Intel can make x86 more efficient, but the company is quiet about how

At the moment, all we have is faith

Intel is confident that x86 can be just as efficient as Arm, but the problem is, there are several hardware limitations that make that difficult to do. There are definitely improvements to be made to the x86 architecture, but I'd be surprised if we see efficiency gains out of Lunar Lake that actually rival the best of what Arm can do. I don't want to write off Intel entirely and say they can't do it, but I tried to get information about how Intel plans on "busting the myth", and I didn't receive any information from Intel at the time of publishing on how exactly they planned on doing that.

I'm hopeful that Intel can do it. Not because I'm an Intel fan, but because competition is great for everyone. Intel was a dominant force in the CPU landscape for years, but then AMD caught up and now new players are starting to enter the fold, too. Intel is truly on the backfoot for the first time in a long, long time, and it wouldn't just be a fantastic comeback to launch an x86 processor that can go toe to toe with Arm; it would be a phoenix rising from the ashes.

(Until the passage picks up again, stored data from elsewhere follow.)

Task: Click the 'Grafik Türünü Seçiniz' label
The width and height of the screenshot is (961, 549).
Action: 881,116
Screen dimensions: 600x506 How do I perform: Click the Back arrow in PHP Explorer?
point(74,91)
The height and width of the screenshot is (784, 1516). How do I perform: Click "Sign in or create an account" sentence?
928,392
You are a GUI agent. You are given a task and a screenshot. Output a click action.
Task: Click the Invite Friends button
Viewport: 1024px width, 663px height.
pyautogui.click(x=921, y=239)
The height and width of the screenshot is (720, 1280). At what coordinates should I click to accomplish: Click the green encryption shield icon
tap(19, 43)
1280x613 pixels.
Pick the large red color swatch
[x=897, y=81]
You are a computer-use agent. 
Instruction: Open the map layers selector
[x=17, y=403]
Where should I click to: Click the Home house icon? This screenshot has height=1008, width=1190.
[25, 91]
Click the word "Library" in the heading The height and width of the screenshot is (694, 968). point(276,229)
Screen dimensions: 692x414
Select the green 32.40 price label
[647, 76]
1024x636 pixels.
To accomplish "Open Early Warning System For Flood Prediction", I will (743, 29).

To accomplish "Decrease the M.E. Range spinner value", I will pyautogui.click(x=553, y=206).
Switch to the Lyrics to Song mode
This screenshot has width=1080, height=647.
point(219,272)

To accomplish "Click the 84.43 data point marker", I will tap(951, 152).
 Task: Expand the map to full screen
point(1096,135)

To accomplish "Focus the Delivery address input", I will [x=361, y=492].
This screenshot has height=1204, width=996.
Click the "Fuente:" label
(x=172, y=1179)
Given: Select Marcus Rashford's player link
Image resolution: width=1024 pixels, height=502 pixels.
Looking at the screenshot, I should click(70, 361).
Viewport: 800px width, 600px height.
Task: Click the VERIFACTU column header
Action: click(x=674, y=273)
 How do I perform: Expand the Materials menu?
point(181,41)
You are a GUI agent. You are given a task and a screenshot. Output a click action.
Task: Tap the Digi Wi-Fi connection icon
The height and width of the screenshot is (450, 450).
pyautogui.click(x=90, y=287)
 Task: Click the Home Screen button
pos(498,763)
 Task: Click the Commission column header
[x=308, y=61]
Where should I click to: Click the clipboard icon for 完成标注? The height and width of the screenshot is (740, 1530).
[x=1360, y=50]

We're still a while away from seeing Lunar Lake actually reach devices, so we won't be able to make judgments until the end of the year and beyond. Intel says that shipments will start in Q3 and Q4 of 2024, but we expect it will be like Meteor Lake, where the real consumer access will come in 2025. While Intel has also been boisterous about its efficiency compared to Arm, the launch didn't tell us much about what will actually reach consumers.

What are the SKUs? Are the eight cores in Lunar Lake referring to the top-end SKU, or all SKUs? Is the NPU performance, advertised as up to 48 TOPS, going to come to all of the SKUs? There are a lot of questions with very few answers, and the biggest question mark at the top is efficiency. We'll need to wait and see, and while I'm excited to see Intel back at the top again, there's no doubt that the company has been pushing for some inconceivable achievements. While the company is on track to meet its ludicrous goals of "five nodes in four years," it's just yet another example of Intel suddenly playing catch up when compared to the rest of the industry.